◆ Directions
Reproduce only this range: the line holding "Where should I" through the last line of the data below, both included, exactly, with no pictures.

(Data extracted from a collection)
━━━━━━━━━━━━━━━━━━━━

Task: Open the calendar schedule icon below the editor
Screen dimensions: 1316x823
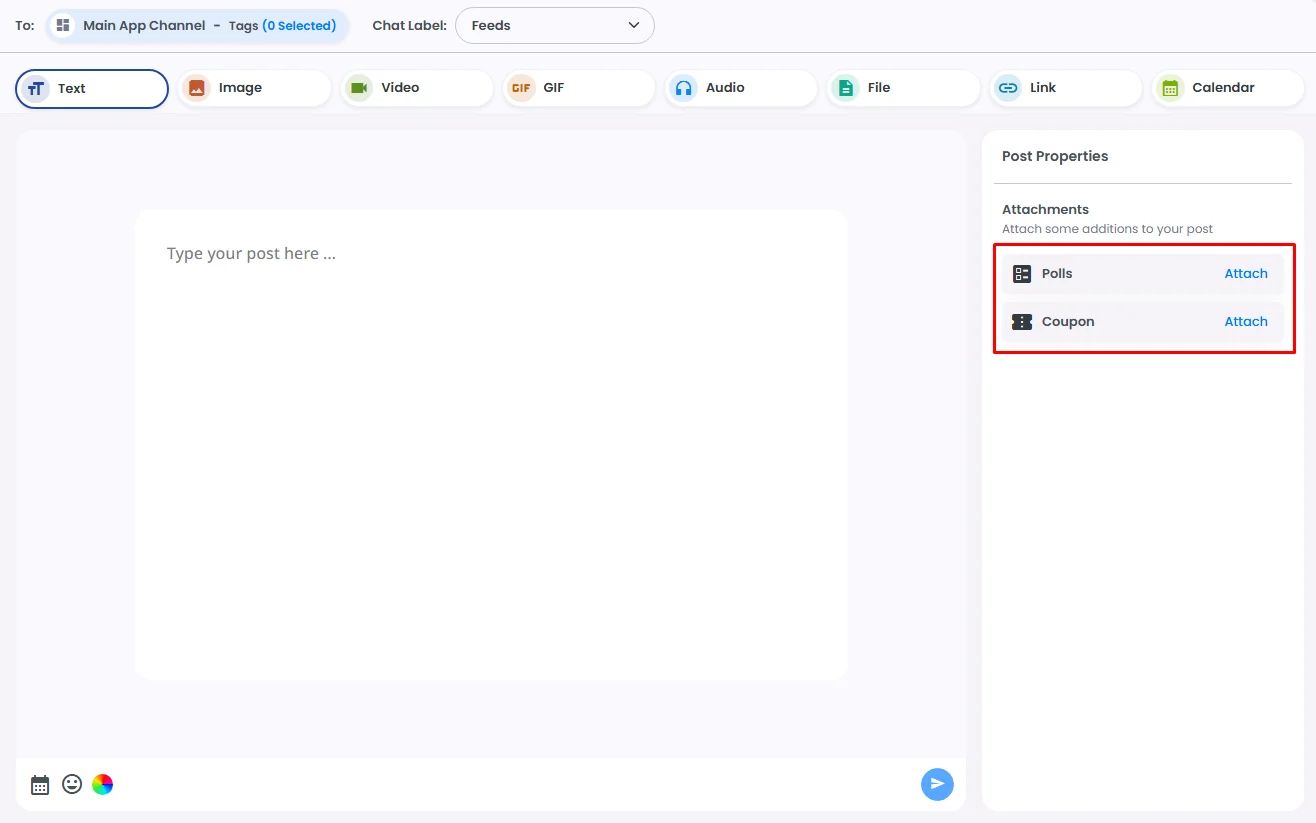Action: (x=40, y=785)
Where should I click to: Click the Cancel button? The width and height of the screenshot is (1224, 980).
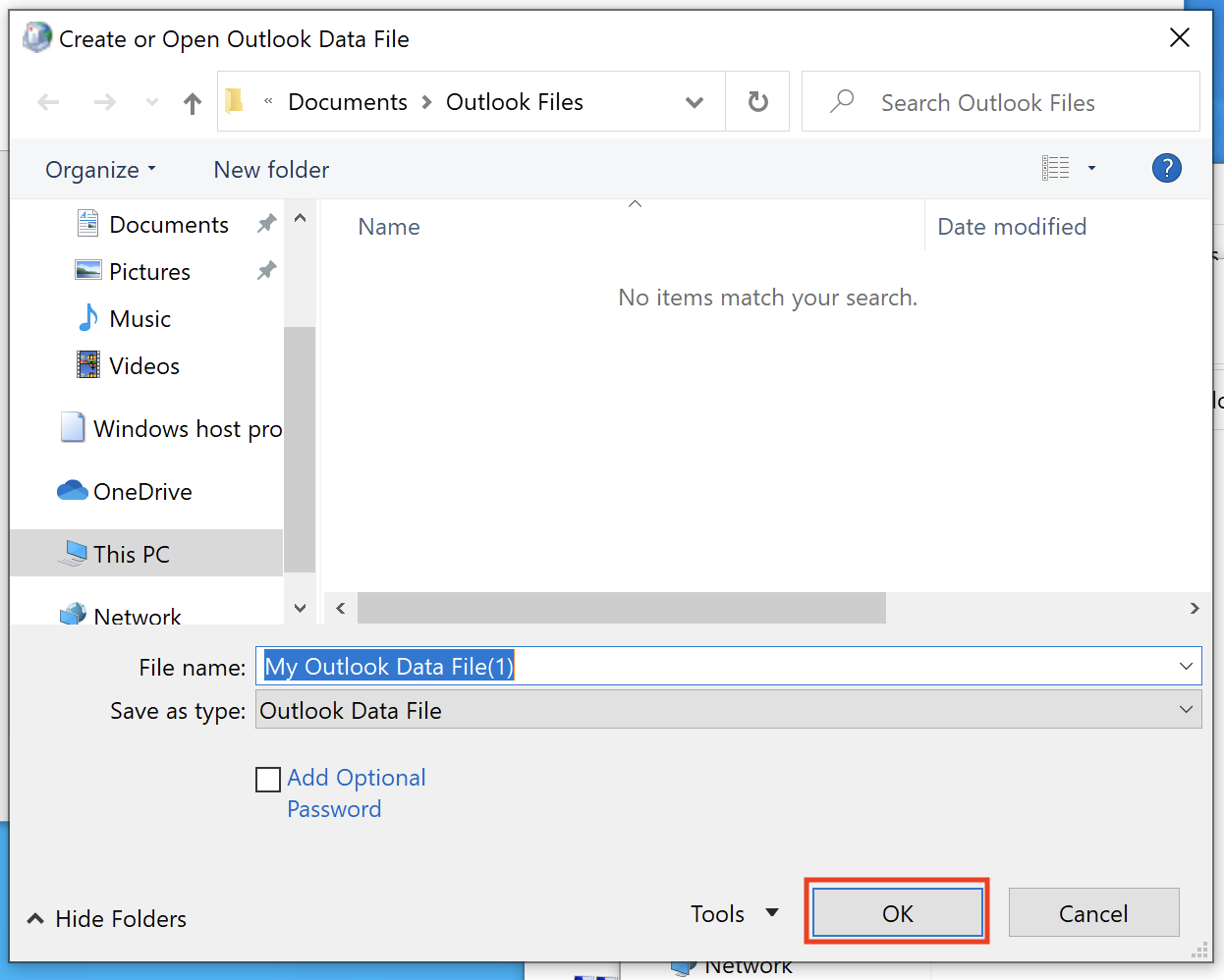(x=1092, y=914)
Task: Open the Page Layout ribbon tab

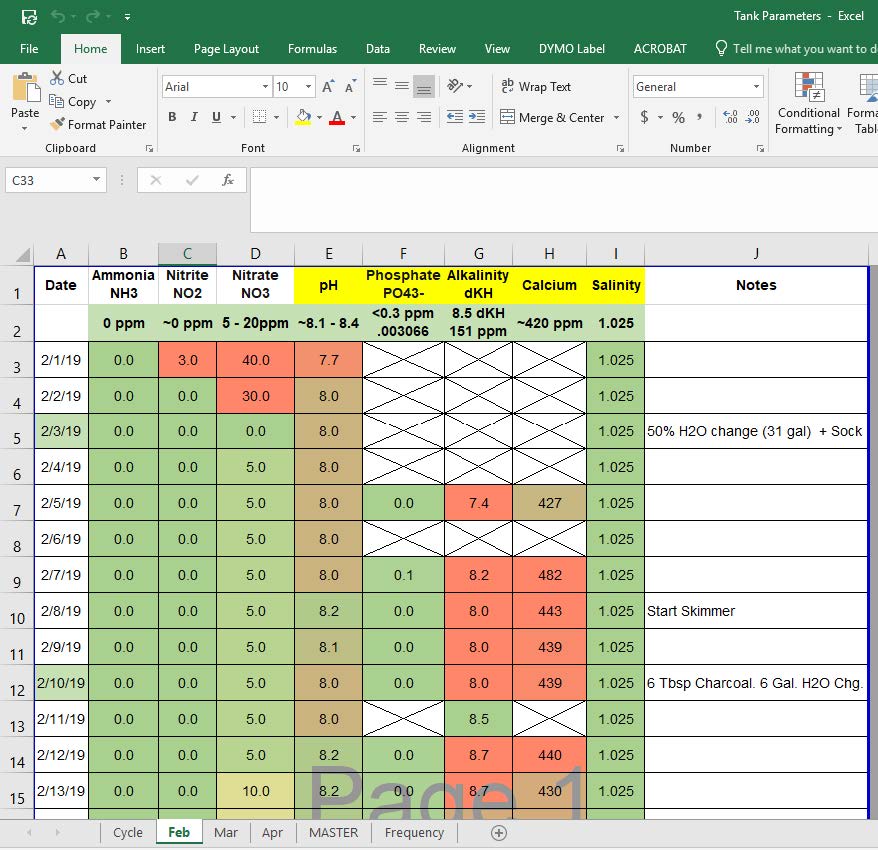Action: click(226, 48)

━━━━━━━━━━━━━━━━━━━━

◆ Exercise output
Where should I click to: Click the Cancel button? The width and height of the screenshot is (1224, 980).
(x=1092, y=914)
Task: Open the Page Layout ribbon tab

Action: click(226, 48)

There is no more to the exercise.